What makes people happy at work

Mathilde Collin

Mathilde Collin,

CEO & Co-founder at Front

6 May 20220 min read

Every Monday morning, we have a company all-hand meeting. The last part of the all-hands is “Mathilde’s Musings” where I share something that’s on my mind. I’ve decided to publish some of these musings in case they’re helpful to others!

Every Monday morning, we have a company all-hands meeting. The last part of the all-hands is “Mathilde’s Musings” where I share something that’s on my mind. I’ve decided to publish some of these musings in case they’re helpful to others!

Musing from January 14th, 2019.

“There’s a question that I get asked often, for instance in 1:1s, so I figured I’d take the opportunity to address it in front of everyone. The question is:

  • What do I fear most in terms of Front’s culture?

  • Sometimes it’s phrased in terms of: is there a risk in having “Work happier” as our mission?”

It’s a good question because I do see a risk, and that’s what makes this mission interesting. The risk I see is that people don’t understand that it’s part of their job to contribute to the mission.

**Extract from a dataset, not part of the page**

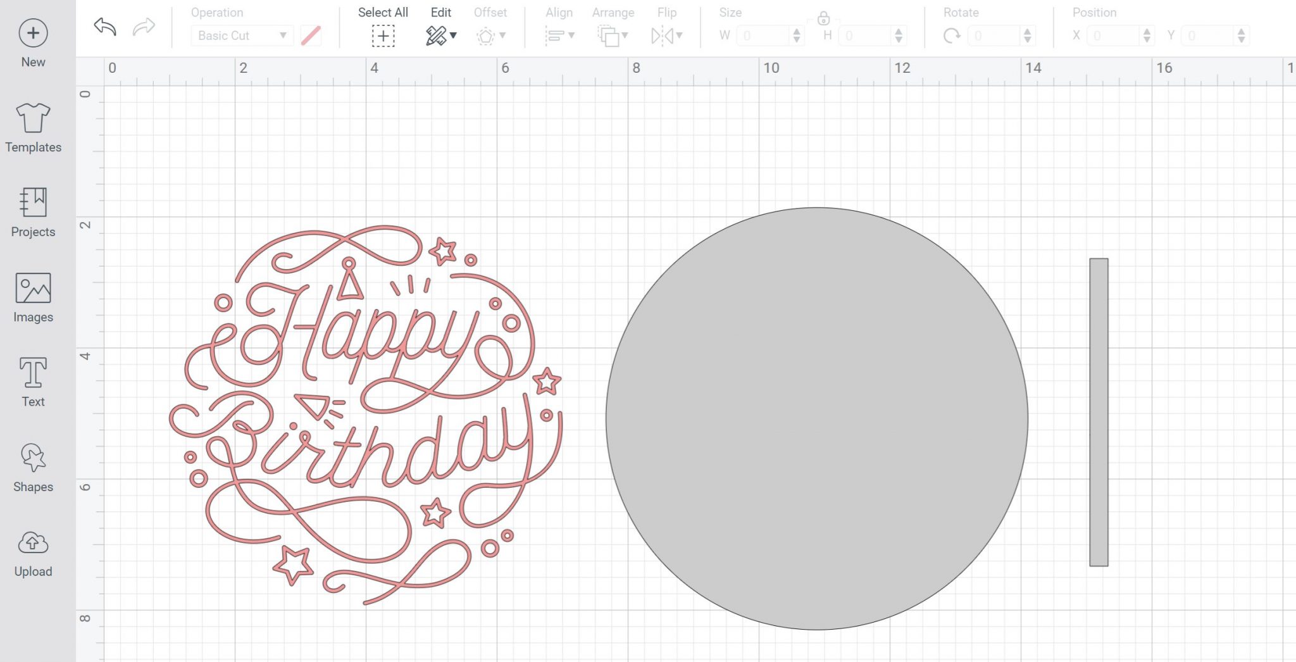Click the Undo arrow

That they misunderstand “work happier” and interpret it as: Front will make me happy no matter what, or then it’s failing at its mission.

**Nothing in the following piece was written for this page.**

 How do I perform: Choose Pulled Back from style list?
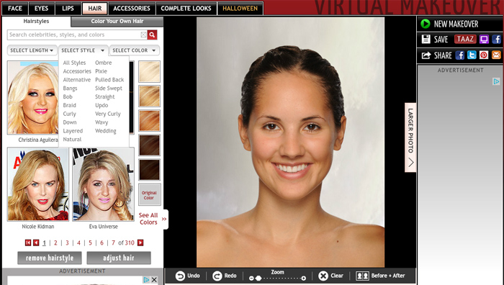(x=109, y=80)
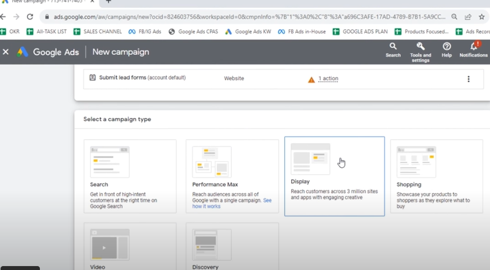The height and width of the screenshot is (270, 490).
Task: Select the Video campaign type card
Action: (x=130, y=247)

There is some ambiguity in our mission, and that’s not the case of every mission.

For example if we were a research lab, and our mission was: “we want to cure cancer by 2025”. Everyone at the lab would understand that their job is to actively contribute to that mission; and conversely, if we didn’t cure cancer by 2025, it would be both a failure for humanity, for the company, and for the people involved.

“Work happier” is ambiguous, but the reason why it immediately resonated with Laurent and I. There are 2 parts to this missing

  • The customer part of “Work happier”: we’re creating a product that people use many hours a day, that make them more productive, more engaged. Information will be less silo’ed and that will lead to people being happier at work.

  • The internal/employee part of “Work happier” is what i’d like to talk about today. the risk as I said is for people to get complacent, thinking that they’re entitled to this happiness at work. it’s a risk because that’s not how you become happy.

On the topic of happiness, I’m always reminded of this study that compared the level of happiness of people who just won the lottery, and people who got seriously injured following an accident. Right after their lives changed, one group would report super high happiness and the other would be super low. But over time, the 2 groups would revert to a mean until the crazy thing that had happened to them no longer mattered to their happiness. The way I see it, it teaches me that happiness has less to do with what happens to you, what’s given to you, and more to do with what you make of it, what odds you overcome, what you accomplish.

So what does it mean for you? I’m convinced that happiness at Front will come from what you overcome, what you accomplish, from your impact. It’s much more about what you will give and invest than what you will receive.

To improve my green card application I’ve been studying US history and a quote that resonated with me is from John F Kennedy’s speech:

“My fellow Fronteers, think not what the company can do for you, but what you can do for the company”

As long as we’re all aligned on that I don’t think there’s any inherent risk with our company’s mission.”